I wonder if they're edible. I'll never try them, but it makes me wonder. Are they nutritious? Are they psychedelic? Are they deadly? I'll never know, because I'm not stupid enough to put my life on the line and ingest any of them.
We also have these ones growing down in the corner next to a different set of garden boxes.
They look like seashells to me.
Here in the Houston humidity, we're always getting tons of mushrooms. We had a whole bunch on our front lawn last week. They grew big, and then a bunch of hairy fibers grew off of them. When I saw the alien, yellow-green mushrooms from above and took pictures of them, I thought I'd get pictures of the ones on the lawn to include in the post, but they had all disappeared overnight. Maybe I'll do a follow-up post at some point or something.

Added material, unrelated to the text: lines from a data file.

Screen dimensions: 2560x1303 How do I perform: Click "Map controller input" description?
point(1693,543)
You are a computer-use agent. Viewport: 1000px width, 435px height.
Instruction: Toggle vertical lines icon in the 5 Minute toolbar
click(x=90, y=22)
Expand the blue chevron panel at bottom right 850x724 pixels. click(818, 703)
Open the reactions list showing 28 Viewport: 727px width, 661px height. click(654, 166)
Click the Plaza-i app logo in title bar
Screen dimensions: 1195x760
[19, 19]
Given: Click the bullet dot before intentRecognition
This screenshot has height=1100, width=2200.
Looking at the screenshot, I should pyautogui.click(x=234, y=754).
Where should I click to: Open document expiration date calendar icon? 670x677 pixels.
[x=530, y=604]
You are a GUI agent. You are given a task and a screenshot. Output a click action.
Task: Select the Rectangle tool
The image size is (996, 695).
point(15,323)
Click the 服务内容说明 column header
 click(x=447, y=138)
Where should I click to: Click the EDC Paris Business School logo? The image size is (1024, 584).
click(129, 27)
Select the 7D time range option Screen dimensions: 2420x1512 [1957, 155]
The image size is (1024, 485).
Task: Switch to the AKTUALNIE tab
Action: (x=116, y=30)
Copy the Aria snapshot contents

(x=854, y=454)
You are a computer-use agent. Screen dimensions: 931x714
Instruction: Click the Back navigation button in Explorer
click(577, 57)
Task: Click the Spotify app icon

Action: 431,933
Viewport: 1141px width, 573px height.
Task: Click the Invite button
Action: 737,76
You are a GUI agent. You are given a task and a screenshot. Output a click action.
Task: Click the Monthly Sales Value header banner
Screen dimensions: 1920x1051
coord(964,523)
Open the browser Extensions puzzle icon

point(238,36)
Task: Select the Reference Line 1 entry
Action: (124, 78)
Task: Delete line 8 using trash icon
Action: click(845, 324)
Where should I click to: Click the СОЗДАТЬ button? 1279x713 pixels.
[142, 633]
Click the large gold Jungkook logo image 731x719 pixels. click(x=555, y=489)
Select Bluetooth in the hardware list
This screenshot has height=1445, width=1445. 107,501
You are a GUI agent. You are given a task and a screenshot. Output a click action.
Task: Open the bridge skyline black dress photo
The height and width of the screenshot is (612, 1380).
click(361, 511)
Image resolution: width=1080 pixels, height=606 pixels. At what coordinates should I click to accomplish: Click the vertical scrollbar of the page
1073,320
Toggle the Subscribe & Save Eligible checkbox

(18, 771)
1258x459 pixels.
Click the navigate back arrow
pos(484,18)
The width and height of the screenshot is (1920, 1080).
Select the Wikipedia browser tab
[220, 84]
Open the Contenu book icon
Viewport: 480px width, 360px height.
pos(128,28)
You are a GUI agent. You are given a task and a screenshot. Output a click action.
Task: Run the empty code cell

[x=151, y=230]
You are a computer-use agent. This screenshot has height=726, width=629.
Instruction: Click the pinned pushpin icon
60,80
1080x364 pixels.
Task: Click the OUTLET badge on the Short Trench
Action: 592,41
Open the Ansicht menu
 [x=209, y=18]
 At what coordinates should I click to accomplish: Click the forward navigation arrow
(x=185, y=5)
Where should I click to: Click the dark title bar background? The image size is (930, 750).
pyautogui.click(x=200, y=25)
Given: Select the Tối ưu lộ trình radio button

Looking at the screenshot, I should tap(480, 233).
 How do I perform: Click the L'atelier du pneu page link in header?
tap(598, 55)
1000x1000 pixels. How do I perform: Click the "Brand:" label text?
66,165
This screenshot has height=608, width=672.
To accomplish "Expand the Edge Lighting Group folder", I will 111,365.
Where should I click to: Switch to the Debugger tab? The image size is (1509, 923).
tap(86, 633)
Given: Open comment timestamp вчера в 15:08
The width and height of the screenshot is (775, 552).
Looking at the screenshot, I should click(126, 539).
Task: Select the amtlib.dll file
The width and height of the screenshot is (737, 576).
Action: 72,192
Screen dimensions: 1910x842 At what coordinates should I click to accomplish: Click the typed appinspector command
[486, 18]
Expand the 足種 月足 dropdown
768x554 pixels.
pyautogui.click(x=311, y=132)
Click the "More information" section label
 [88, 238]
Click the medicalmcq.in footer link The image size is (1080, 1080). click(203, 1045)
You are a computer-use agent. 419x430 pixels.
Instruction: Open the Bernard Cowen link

Anybody else get weird mushrooms? Out west, in the desert, mushrooms are as rare as intelligent banter on the Dunesteef Audio Fiction Magazine, so I've almost never seen them. Almost any mushrooms would amaze me.
2 comments:
I knew we'd had a weird patch of humid weather when we started getting the sea-shell looking ones growing on some of my raised garden beds. I do remember growing up on the prairie and my mom harvesting puffball mushrooms the size of footballs.
Cool. I'm so afraid of eating a poisonous mushroom that unless it was bought at the store, I don't think I could ever eat any mushroom. I probably should get over that, and learn which ones are good and which ones aren't. What's a puffball mushroom? And is it tasty? Or did you just use them to play football with?